[Saved data entries]
★ ★ ★ ★

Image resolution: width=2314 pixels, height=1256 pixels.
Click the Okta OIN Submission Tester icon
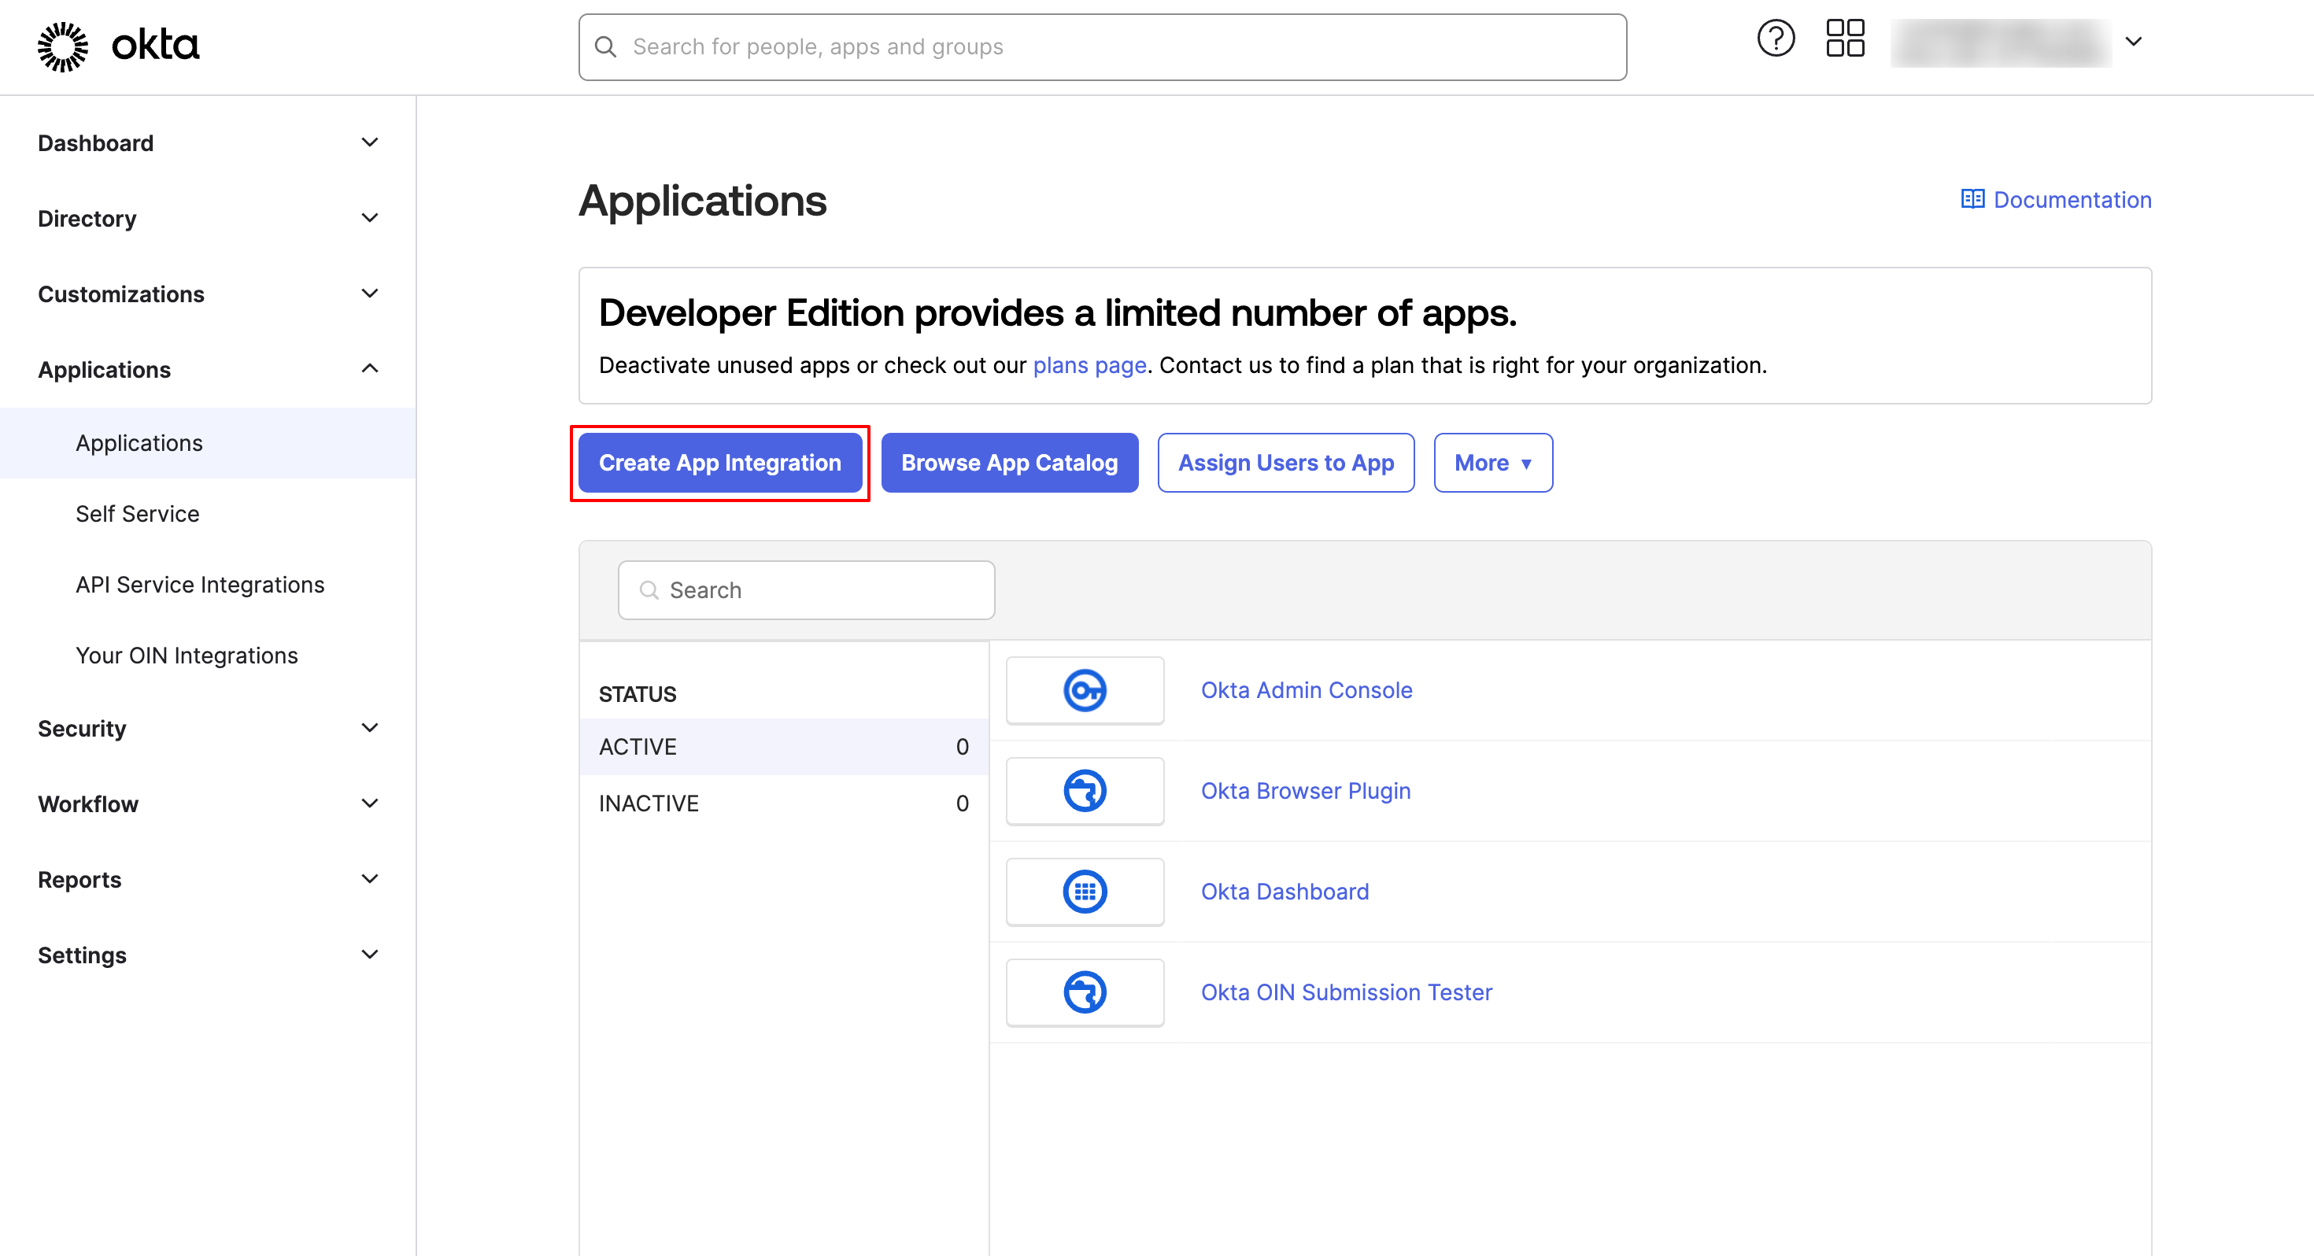click(x=1084, y=992)
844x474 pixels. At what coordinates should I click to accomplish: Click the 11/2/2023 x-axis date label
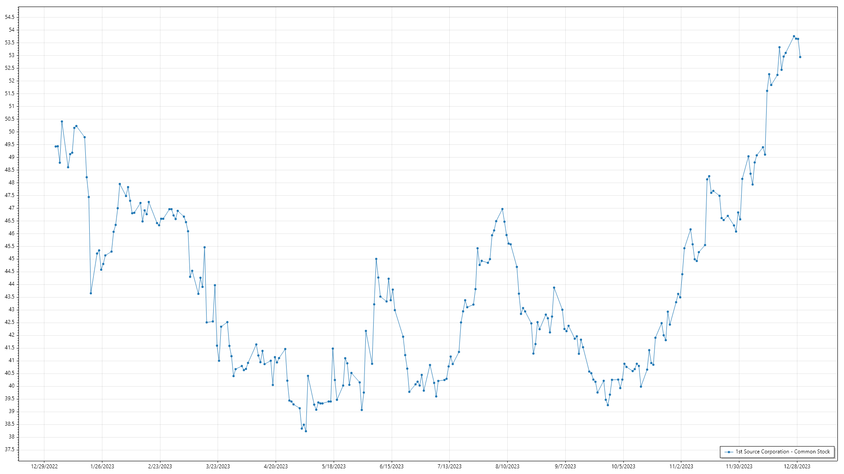pyautogui.click(x=681, y=467)
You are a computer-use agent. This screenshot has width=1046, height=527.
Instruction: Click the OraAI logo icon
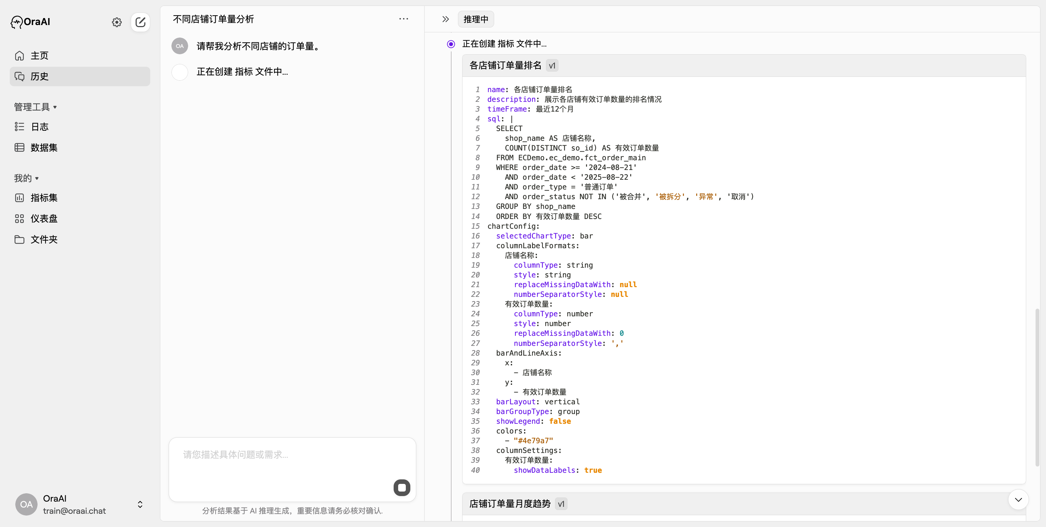pyautogui.click(x=16, y=22)
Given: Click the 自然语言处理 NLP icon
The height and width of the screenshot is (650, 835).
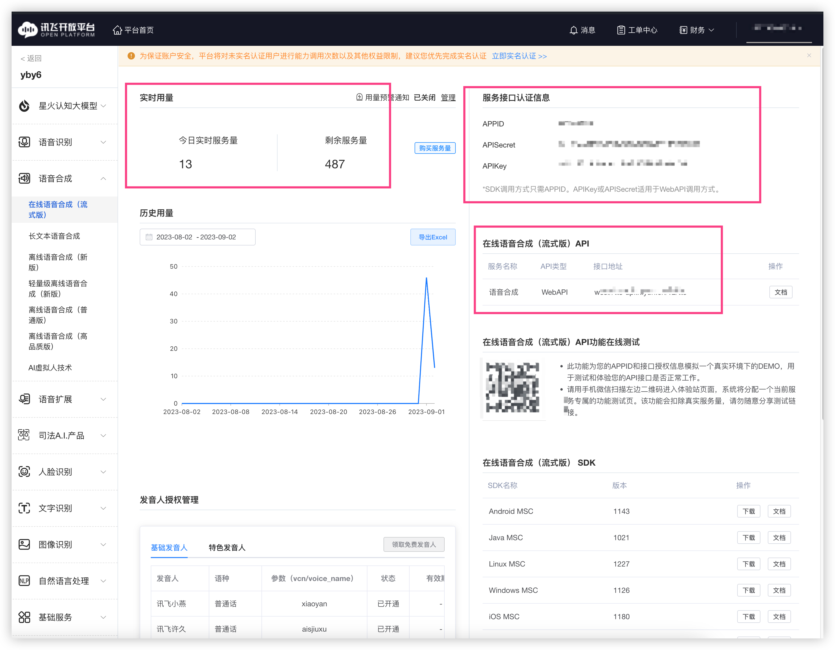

★ ★ ★ ★

## INSTRUCTIONS FOR THE TASK:
Among the records, how many lines include the string "screenshot"? State the number and add nothing.

## SOLUTION FOR THIS PROBLEM:
2